▶ _DESCRIPTION OF THE TASK_
The lines needed are those below that contain the word "agent"; copy each one.

--- MATERIAL FOR THIS TASK Enclosed Below ---

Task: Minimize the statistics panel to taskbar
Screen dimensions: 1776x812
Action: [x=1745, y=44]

--- End of Enclosed MATERIAL FOR THIS TASK ---
--- MATERIAL FOR THIS TASK Enclosed Below ---

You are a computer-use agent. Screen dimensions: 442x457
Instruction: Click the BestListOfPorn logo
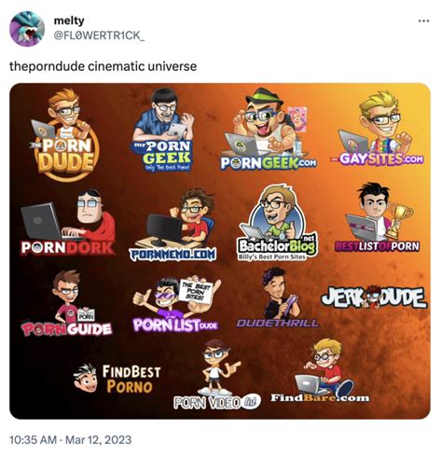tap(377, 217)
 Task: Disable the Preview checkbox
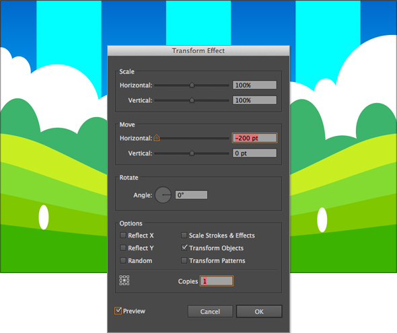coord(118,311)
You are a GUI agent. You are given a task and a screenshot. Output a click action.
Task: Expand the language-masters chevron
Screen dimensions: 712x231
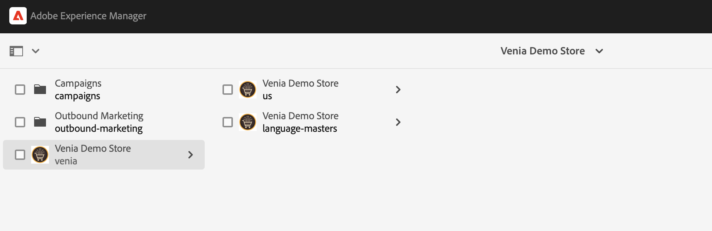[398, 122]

--- End of Enclosed MATERIAL FOR THIS TASK ---

▶ _TASK ANSWER_
You are a computer-use agent. Screen dimensions: 442x457
You are a GUI agent. You are given a task and a screenshot. Output a click action.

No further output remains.